Thursday, January 21, 2016

For Thor - 8 - Interlude


There is a moment after something really explosive happens when there exists a perfect eerie silence and everything moves in slow motion. I can see the air particles floating and I can see the hair on the dog move with a breeze. I can hear my heart beat. The sound of my breath is loud in my ears.

I am bloodied, standing on weary legs, swaying. Your dad is here, too. We can't talk so well, right now, but that's okay. We are together. When the time is right, we will find the words to express what is in our hearts. We are the gritty survivors of this personal horror. There is nowhere to go, nowhere to be, but here, now, moving forward one excruciating step at a time.

I remember watching an old movie about the Bataan Death March. In moments like this, I feel a tiny kinship to those poor souls. They each walked their own horrible road, silently helping each other along. Never presuming to know the depth of the other's anguish, only that they were in it together.

Damn, I'm exhausted and want to sleep but there is no rest. Not the rest I crave, anyhow. The body is fine. It is my heart that is so tired. Sorrow pulls me into its own flow and I have no energy to struggle against that current. It is the work before me; to live this sorrow. It is a crucible in which I will burn until I am soft and resistless. Only then can I be forged anew.

Only then will I find you again, Thor, in the sacred place where the angels roam and where we are all connected…in that One Love.

A friend shared a poem with me recently that I've reread a few dozen times.

All you can depend on now is that
Sorrow will remain faithful to itself.
More than you, it knows its way
And will find the right time
To pull and pull the rope of grief
Until that coiled hill of tears
Has reduced to its last drop.
Gradually, you will learn acquaintance
With the invisible form of your departed;
And when the work of grief is done,
The wound of loss will heal
And you will have learned
To wean your eyes
From that gap in the air
And be able to enter the hearth
In your soul where your loved one
Has awaited your return
All the time.

~ John O'Donohue


Inexplicably, the world clicks back into motion, its usual hum and banter chatters around me. Normalcy calls. Dad gets up and goes to work. I make coffee and sort laundry. I make breakfast for your brothers. I pay a bill and wash the dishes. I move purely by muscle memory into these tasks I've done thousands upon thousands of times. The blood pumps in and out of my heart. Air is pushed in and out of my lungs. I listen to the world move around me and know that one day, I'll engage again, but not now.

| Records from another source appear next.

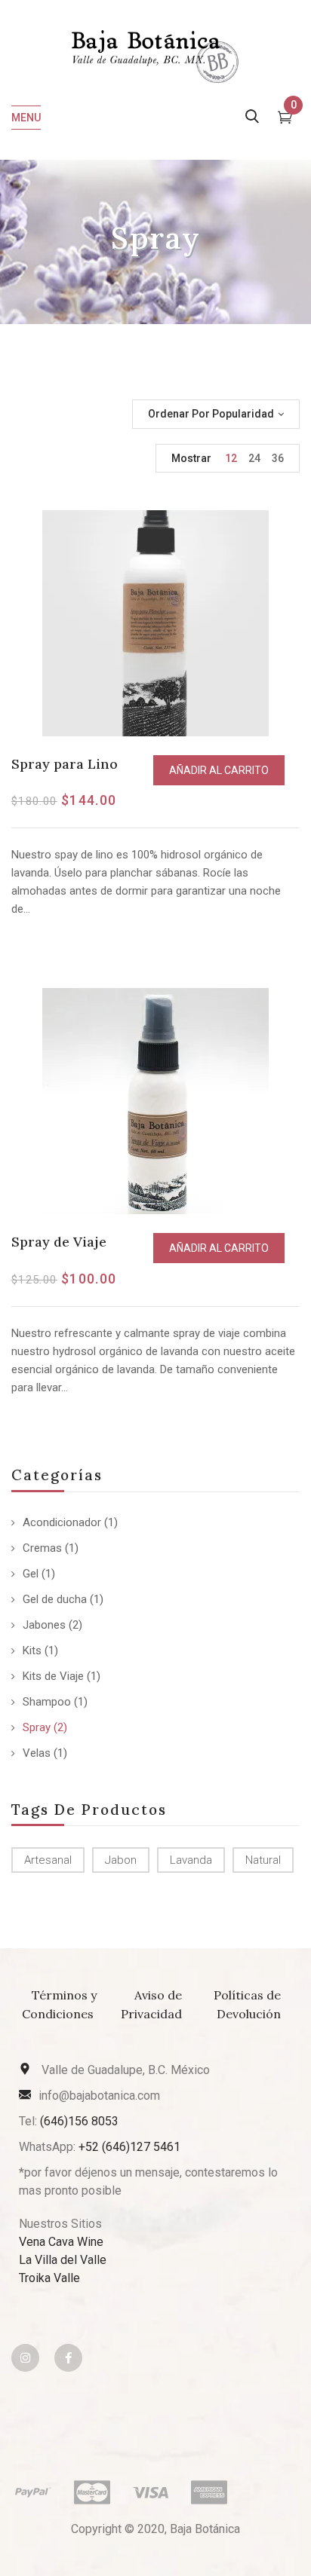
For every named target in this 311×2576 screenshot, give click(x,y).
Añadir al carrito (219, 770)
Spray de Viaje (58, 1241)
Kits (32, 1650)
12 (231, 458)
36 (278, 458)
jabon (121, 1860)
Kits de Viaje (53, 1676)
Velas (37, 1753)
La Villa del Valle (62, 2260)
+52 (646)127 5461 (129, 2147)
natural (263, 1860)
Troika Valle (49, 2278)
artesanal (48, 1860)
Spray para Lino (64, 763)
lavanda (191, 1860)
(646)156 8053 (79, 2121)
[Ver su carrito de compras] (285, 119)
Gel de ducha (55, 1599)
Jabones (44, 1625)
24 (254, 458)
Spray (37, 1727)
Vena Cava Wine (61, 2242)
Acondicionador (62, 1522)
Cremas (42, 1548)
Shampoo (47, 1702)
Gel (30, 1573)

I am heartened by Chaz and Xan, each day. I look forward to seeing their smiling faces and to feeding their hefty appetites. They are suffering, too, and need me. We talked one night about my expression of grief and how that can be scary in its rawness. What I hope they are seeing is that this is how much I love them, too. This depth of feeling is not reserved for you, only, Thor. Each of you has my whole heart. It's one of the miracles of being a mother. What I hope is that they know that feeling and expressing the deep emotion triggered by your death is natural, even if it does suck to the ultimate height of epic suckiness. I hope they know that it's alright to cry, and it's alright to laugh their asses off, too.

There is joy in the world and it is a soothing balm for these wounds. We're gonna go find us a big pot of joy and roll around in it for a while. We are going to go bowling, I think. And out to lunch. We'll see how that feels and take it from there.